Kalan gave the question more thought than he probably would have for almost anyone else. They had done him a number of good turns over the years. There was still some gratitude inside him for that. Forgiveness, though?

“You lied to me. You used me. I might have forgiven that, eventually. But you let me take my crew and ship into danger unawares. No, I will not forgive you for that.”

Estra looked pained, but she nodded. Tessan just looked guilty. Kalan waited them out. Tessan started speaking without ever managing to meet Kalan’s gaze.

“The Zeren Authority runs a number of covert installations. They conduct the kind of research at those installations that governments always deny. Human experimentation, banned weapons, that sort of thing. Sometimes, they abandon those installations. If they think someone is close to discovering the location, it’s a fairly orderly withdrawal. Every once in a while, though, an experiment goes bad or some kind of natural disaster happens that forces a hasty withdrawal. There’s a facility that they abandoned in a hurry a couple of years ago. It should have the decryption key we need for that crystal.”

“Why did they abandon the facility?” Kalan asked.

“An experiment triggered a geomagnetic reversal on the planet,” said Tessan.

Kalan frowned. “A full geomagnetic reversal?”

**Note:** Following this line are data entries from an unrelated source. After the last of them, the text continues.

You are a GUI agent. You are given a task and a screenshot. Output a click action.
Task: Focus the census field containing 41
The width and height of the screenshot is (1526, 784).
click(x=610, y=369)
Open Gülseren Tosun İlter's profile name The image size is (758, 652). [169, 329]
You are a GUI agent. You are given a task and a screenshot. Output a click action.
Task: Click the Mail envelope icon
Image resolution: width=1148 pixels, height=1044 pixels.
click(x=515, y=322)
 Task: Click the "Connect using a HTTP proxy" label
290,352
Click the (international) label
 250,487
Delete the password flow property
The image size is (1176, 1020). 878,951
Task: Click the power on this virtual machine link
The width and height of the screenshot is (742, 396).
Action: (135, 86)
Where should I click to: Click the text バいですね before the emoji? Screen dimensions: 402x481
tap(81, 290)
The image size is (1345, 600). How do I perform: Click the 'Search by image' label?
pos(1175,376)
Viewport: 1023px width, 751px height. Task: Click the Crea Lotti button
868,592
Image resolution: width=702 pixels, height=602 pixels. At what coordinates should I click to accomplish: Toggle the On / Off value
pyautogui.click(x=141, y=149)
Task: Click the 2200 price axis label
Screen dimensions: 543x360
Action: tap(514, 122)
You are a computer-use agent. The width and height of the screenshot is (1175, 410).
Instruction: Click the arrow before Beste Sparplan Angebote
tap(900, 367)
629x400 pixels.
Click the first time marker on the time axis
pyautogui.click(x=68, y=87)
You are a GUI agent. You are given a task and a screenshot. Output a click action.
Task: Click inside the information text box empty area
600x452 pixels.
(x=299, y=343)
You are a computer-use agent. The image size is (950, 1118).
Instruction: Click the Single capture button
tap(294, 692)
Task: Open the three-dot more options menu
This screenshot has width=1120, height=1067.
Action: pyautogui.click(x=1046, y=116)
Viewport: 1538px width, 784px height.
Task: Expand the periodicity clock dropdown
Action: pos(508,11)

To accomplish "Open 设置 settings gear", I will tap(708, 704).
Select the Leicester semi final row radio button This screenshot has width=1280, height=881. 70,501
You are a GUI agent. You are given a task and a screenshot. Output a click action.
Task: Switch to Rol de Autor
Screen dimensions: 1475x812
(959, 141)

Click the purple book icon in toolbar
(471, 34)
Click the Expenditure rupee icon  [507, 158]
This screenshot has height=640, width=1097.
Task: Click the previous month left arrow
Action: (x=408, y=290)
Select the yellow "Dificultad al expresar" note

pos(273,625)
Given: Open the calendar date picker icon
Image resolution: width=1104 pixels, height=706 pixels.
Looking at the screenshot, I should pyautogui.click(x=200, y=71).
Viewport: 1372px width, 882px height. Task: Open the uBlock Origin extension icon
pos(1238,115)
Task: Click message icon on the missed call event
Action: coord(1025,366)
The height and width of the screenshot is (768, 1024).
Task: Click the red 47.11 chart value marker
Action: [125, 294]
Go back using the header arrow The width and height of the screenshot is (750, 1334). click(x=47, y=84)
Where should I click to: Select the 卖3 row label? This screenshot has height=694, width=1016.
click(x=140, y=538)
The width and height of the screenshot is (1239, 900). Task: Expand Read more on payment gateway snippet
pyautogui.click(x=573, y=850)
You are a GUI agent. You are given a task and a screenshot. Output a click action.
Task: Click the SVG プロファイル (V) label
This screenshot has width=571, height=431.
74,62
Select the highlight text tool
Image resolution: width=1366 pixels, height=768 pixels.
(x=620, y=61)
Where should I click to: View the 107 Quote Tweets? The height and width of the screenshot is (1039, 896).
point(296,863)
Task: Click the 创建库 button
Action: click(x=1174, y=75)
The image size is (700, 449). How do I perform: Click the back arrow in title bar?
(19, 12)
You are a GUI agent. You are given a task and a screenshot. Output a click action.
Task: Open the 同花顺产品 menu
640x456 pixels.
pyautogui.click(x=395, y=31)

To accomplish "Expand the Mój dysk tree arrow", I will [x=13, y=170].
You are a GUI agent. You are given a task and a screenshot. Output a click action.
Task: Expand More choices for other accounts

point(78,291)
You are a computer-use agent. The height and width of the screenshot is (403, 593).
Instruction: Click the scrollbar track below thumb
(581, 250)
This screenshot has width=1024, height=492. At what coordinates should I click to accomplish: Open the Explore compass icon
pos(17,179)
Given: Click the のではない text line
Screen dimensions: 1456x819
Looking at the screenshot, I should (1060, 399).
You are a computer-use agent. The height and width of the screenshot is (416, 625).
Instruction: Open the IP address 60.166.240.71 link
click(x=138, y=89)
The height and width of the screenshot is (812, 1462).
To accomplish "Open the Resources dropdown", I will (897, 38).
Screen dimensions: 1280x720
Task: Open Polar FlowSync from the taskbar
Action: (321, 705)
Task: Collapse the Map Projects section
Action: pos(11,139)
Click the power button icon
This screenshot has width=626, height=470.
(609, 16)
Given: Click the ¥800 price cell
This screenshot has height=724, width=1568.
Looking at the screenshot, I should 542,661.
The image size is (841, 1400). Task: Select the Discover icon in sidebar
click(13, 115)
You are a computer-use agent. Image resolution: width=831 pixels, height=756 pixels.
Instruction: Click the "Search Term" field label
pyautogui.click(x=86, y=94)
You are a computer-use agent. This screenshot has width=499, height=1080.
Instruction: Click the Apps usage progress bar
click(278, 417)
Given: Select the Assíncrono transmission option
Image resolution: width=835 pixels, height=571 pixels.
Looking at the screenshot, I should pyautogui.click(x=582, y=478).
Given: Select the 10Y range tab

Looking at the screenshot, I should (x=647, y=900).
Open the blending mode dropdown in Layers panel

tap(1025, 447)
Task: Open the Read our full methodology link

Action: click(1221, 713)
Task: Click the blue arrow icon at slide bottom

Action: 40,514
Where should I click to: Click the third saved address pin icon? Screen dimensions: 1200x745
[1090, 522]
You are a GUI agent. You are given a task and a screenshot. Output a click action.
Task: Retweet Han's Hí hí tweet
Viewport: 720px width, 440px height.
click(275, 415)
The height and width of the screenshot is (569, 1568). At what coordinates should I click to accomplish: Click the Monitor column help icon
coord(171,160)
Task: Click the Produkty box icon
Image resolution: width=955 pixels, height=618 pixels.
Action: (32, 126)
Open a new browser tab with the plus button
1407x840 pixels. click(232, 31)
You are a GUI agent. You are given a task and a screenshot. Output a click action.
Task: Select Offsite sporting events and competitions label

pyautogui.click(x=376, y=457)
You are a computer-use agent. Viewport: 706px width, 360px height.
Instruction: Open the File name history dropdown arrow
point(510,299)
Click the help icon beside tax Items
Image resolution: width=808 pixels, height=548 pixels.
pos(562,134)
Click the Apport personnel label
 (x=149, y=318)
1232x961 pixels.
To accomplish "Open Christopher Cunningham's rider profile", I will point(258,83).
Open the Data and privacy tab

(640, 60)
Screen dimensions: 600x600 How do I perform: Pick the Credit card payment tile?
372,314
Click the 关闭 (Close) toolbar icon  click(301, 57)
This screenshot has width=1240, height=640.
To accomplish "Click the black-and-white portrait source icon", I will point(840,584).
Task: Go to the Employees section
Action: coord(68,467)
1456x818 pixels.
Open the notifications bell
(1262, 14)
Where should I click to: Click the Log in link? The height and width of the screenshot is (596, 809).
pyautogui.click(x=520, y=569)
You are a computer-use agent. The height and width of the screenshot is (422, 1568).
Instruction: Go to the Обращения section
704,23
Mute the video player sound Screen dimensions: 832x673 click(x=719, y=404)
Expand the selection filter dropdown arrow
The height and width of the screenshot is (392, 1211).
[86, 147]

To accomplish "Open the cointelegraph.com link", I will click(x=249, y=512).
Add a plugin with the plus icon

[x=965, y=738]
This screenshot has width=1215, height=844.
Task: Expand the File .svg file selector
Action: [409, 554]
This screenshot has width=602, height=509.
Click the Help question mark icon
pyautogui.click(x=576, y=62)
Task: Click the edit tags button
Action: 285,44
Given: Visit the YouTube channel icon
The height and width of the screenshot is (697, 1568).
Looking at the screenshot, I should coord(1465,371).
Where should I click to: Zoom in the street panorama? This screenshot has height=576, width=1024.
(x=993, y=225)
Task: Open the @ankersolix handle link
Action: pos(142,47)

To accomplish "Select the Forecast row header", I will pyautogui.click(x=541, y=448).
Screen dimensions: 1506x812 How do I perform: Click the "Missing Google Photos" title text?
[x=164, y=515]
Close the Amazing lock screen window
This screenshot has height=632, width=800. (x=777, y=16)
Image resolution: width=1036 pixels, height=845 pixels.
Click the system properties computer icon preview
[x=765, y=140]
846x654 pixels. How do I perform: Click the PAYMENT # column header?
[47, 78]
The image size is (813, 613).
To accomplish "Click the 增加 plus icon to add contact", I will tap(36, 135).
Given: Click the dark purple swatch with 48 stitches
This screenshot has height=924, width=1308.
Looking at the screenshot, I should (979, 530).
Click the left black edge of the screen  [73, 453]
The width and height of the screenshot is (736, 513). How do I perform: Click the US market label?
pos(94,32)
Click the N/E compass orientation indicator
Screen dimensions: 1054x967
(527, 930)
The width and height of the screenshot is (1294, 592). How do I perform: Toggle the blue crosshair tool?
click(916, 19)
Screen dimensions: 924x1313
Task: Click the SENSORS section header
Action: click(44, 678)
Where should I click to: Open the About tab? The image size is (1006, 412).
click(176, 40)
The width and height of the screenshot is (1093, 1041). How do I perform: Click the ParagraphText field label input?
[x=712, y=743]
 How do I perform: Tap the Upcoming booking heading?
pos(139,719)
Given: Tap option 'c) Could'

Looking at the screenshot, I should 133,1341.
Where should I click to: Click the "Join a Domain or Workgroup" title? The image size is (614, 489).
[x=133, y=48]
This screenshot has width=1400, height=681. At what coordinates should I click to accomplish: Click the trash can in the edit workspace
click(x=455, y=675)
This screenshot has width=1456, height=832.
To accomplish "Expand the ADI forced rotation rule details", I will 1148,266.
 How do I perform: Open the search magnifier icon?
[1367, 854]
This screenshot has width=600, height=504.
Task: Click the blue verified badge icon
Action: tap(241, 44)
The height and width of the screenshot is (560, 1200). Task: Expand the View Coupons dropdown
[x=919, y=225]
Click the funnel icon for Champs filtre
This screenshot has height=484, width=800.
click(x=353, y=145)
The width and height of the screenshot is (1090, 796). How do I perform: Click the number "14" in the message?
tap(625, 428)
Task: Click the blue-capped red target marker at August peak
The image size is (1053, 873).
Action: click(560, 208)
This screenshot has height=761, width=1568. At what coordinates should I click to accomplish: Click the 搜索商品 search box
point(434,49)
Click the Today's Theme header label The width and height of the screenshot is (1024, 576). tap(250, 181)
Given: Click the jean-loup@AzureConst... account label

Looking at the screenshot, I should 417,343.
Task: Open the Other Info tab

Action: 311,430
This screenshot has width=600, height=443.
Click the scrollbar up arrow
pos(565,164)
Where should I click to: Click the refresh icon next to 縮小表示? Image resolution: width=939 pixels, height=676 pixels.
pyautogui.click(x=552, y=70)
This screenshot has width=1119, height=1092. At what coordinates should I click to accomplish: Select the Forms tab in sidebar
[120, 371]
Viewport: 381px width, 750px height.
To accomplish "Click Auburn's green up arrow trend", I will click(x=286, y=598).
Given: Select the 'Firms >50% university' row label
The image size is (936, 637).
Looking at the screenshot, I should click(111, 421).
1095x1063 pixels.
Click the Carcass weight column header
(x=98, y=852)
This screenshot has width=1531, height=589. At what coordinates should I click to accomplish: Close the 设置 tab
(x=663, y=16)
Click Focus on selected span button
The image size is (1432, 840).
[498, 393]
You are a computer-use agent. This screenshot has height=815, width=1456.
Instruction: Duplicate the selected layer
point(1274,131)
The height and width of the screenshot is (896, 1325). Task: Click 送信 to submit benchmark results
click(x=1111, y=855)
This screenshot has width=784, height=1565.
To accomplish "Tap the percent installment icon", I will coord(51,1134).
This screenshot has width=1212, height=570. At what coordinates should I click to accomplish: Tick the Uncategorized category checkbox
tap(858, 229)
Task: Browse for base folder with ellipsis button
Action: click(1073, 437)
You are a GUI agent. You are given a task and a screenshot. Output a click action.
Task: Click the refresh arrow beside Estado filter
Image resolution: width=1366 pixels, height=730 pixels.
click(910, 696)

“Complete reversal. Happened instantly. It caused havoc with their computer systems. Threw the climate and weather into utter chaos. Radiation levels spiked across the globe. Everyone fled for their lives. It won’t be a fun trip.”

Kalan weighed the possibility. “Even assuming we can reach the surface and access this facility, you said yourself that the reversal damaged their computer systems. On top of that, how are we supposed to use those systems even if we can get them turned on? Won’t we need access codes? I don’t have them. Do you?”

“We can provide you with what you need to get around those security measures,” said Estra.

“There is also the small problem of taking that crystal in Zeren Authority territory.”

Tessan shook his head in the negative. “The facility isn’t in Zeren-controlled space.”

“What?” Kalan asked. “That doesn’t make any sense.”

“It does if you think about it. If you were to just go looking for some covert Zeren facility, where would you look? You’d look inside Zeren territory. You might go looking in the hinterlands, obscure asteroid belts or moons, but you’d look inside their borders. So, they put those facilities outside their territory. They contract third parties to build the facilities using proxies. They set them up to look like corporate labs, or minor colonies, or anything except what they actually are, and nobody looks twice.”

“Clever,” admitted Kalan. “How sure are you about the encryption key being there?”

“As sure as I can be. It’s the only place I can think of that you’d have even a decent chance of getting into without having half the Zeren Navy on your trail.”

“Fair enough. Pack a bag.”

Tessan finally met Kalan’s eyes. “What?”

“You didn’t really think I was just going to take your word for it, did you? We’ll go to this facility of yours, but you’re coming with me, Tessan. You can deal with the security on the computer systems. You can think of it as penance if you like. You can also think of it as me keeping you in easy reach, just in case this whole thing is just another lie you’re telling me.”

Tessan started to say something, belligerence writ large on his face, but Estra touched his arm. She shook her head at him, and the man deflated.

“I suppose I deserved that,” muttered Tessan.

“We’ll both go,” said Estra. “When do we leave?”

“Tomorrow. My crew has earned a few hours of peace before I spring this on them.”

With that, Kalan turned and strode toward the door. Estra called out after him.

“Kalan. We’re not your enemies.”

He glanced over his shoulder. “I guess we’ll find out.”